While on the way, off the Pepper Coast Roberts sighted and captured the Royal Africa Company frigate Onslow which he renamed the Royal Fortune. The frigate mounted over forty guns and the crew consisted of about 250 men, black and white. Black Bart's luck was soon to run out though, as two Royal Navy men-of-war began patrolling the waters of West Africa, at about the same time, Roberts anchored in Cape Lopez for careening. The Royal Navy vessels on patrol were the fourth-rates HMS Swallow and HMS Weymouth, both mounting fifty guns or more but only the Swallow under Captain Chaloner Ogle encountered Black Bart. When Captain Ogle sailed around the cape he sighted four vessels, three of them pirates and one a merchant ship  the Neptune belonging to a Captain Hill, which was illegally trading with the brigands. Ogle spotted a sandbar and quickly ordered his ship to turn out of the way, at the same time raising a Portuguese flag. By this time the pirates had spotted the Swallow so Roberts allowed Captain James Skyrme in the Ranger to capture what he thought was a fleeing merchant ship.

Sensing an opportunity, Captain Ogle chose to let the pirate chase him for several hours until they were far away from the cape and land was no longer in sight. Ogle then turned about, raised the White Ensign and engaged Captain Skyrme, who still did not realize the Swallow was a Royal Navy frigate. After a relatively short action, the sloop was captured, made a prize, and ten pirates were killed.

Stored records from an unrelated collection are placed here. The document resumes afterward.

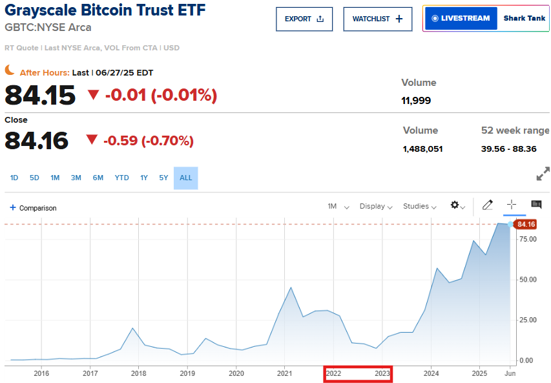Screen dimensions: 551x383
Task: Expand chart to full screen
Action: pos(543,175)
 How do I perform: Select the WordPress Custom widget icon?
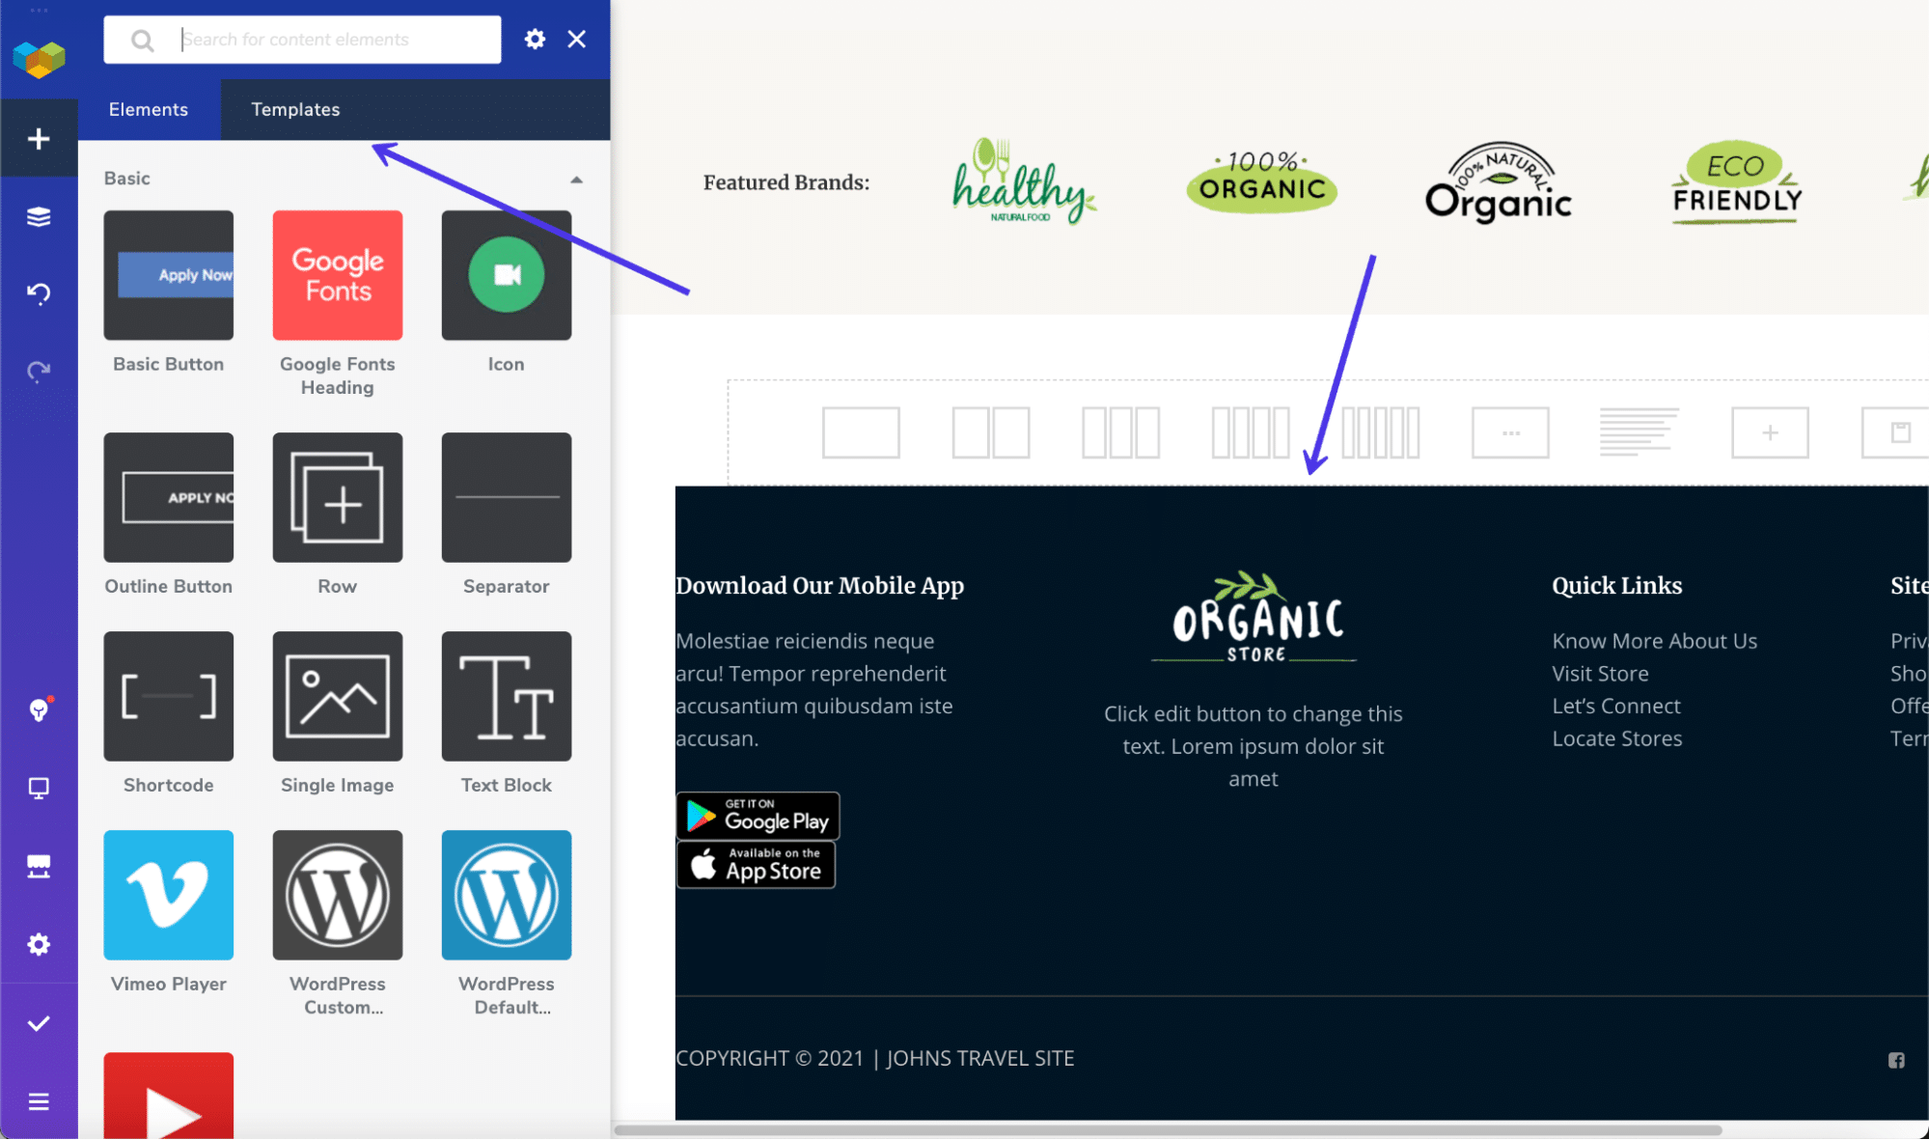pyautogui.click(x=337, y=896)
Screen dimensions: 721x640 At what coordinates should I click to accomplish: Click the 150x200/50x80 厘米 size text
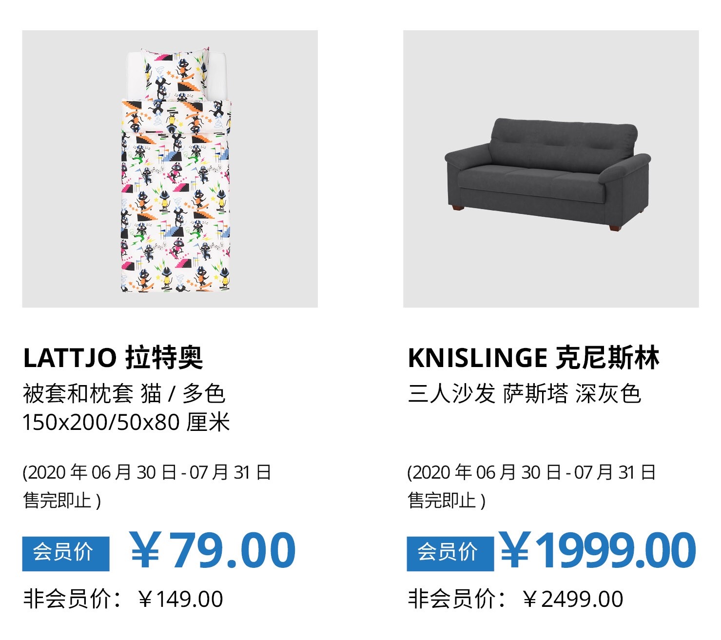pyautogui.click(x=126, y=422)
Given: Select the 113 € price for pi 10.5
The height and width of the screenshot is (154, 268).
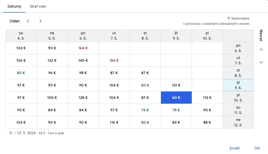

Ogle then patiently sailed back to Cape Lopez where he arrived five days later on February 10, 1722.

Battle

According to legend, at this time Black Bart Roberts was eating breakfast of salmagundi with Captain Hill of the captured ship Neptune aboard the Royal Fortune when one of his crew shouted that the Ranger was returning from her chase with the merchant ship. A few moments later they discovered the incoming vessel was not their sloop but the Swallow. One of the pirates, a man named Armstrong who had absconded from the Swallow's sister ship Weymouth at Madeira, recognized the Royal Navy frigate and told Captain Roberts. Without fear Roberts boarded the Royal Fortune and as he did before all of his battles, he dressed in his finest clothing, a red damask waistcoat and a red feather in his hat, and began organizing his escape. Most of the crew from the Little Ranger was ordered to join the crew of the Royal Fortune so as to keep as many pirates as possible aboard the flagship for defense. The Little Ranger which was hauled on her side being cleaned at the time, was abandoned.  When the pirates left, Captain Hill's crew went aboard the Little Ranger and looted gold and other valuables, and sailed off for Prince's Island (São Tomé and Príncipe).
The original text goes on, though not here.